En 1999, différents indices permirent de douter que les chiffres présentés comme complets ou quasi-complets le fussent réellement. Par ailleurs, entre mars 2000 et fin 2002, des contrôleurs du travail lancèrent un mouvement de protestation pour obtenir une revalorisation de leur statut en ne remplissant plus ou en ne remplissant plus complètement leurs états d’activité.
En conséquence, à partir de l’année 2000, l’administration centrale a décidé de demander à chaque département à combien d’agents de contrôle correspondaient les différents états statistiques transmis. Les informations obtenues prouvèrent que les données rassemblées ne visaient, selon les états, que de 30 à 73 % des agents de contrôle pour l’année 2000 ; elles ne pouvaient que jeter le doute sur les statistiques de la décennie écoulée, depuis l’introduction de SIE.
Depuis l’année 2000 les chiffres sont, en principe, plus fiables que les précédents.

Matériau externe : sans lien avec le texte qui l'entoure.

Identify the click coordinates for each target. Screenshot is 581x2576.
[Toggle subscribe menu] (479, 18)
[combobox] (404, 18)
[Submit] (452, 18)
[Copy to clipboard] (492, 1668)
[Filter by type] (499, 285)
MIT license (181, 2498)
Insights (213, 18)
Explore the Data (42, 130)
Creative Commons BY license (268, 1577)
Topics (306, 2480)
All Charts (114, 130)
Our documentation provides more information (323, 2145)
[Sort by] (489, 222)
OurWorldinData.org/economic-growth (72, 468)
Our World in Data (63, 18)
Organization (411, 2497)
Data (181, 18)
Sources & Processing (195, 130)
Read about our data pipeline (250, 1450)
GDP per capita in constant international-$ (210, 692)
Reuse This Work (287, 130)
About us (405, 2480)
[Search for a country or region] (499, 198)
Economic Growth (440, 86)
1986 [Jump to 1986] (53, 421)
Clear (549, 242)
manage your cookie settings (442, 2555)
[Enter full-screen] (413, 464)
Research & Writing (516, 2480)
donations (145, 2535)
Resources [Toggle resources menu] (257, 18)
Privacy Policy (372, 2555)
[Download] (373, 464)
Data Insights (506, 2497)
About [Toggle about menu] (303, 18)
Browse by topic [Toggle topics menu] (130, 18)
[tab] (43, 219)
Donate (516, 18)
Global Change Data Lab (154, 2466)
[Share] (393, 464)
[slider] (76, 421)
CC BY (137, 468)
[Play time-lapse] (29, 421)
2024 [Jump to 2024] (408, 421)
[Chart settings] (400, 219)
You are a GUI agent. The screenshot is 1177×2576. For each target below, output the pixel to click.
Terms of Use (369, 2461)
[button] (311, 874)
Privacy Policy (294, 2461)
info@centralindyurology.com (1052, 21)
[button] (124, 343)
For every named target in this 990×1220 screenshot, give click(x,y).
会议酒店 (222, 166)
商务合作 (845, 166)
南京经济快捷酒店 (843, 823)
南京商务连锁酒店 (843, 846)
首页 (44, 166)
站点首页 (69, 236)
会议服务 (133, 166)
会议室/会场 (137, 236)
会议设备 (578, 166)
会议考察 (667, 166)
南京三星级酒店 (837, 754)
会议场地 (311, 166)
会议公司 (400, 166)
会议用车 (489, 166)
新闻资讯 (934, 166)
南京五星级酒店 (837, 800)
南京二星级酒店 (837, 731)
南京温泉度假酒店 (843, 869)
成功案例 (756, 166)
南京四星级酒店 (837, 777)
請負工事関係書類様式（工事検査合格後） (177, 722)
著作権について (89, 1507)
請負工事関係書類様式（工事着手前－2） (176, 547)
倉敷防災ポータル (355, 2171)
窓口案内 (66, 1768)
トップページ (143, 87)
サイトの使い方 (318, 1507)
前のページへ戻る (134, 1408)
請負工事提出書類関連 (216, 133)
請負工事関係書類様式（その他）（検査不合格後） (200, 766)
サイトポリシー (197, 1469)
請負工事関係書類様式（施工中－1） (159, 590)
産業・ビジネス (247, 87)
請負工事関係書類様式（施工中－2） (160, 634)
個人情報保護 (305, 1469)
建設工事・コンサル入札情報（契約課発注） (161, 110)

A la fin de l’année 2000, l’administration centrale, prenant la mesure de cette situation, a décidé de créer un système d’information, SITERE (Système d’Information Travail En Réseau), permettant à tous les acteurs du système d’inspection du travail de conduire les politiques du travail avec des outils adaptés permettant la saisie, la remontée et l’analyse d’informations (voir présentation détaillée de SITERE quatrième partie chapitre IV-4 ; les appuis documentaires et le système d’information SITERE).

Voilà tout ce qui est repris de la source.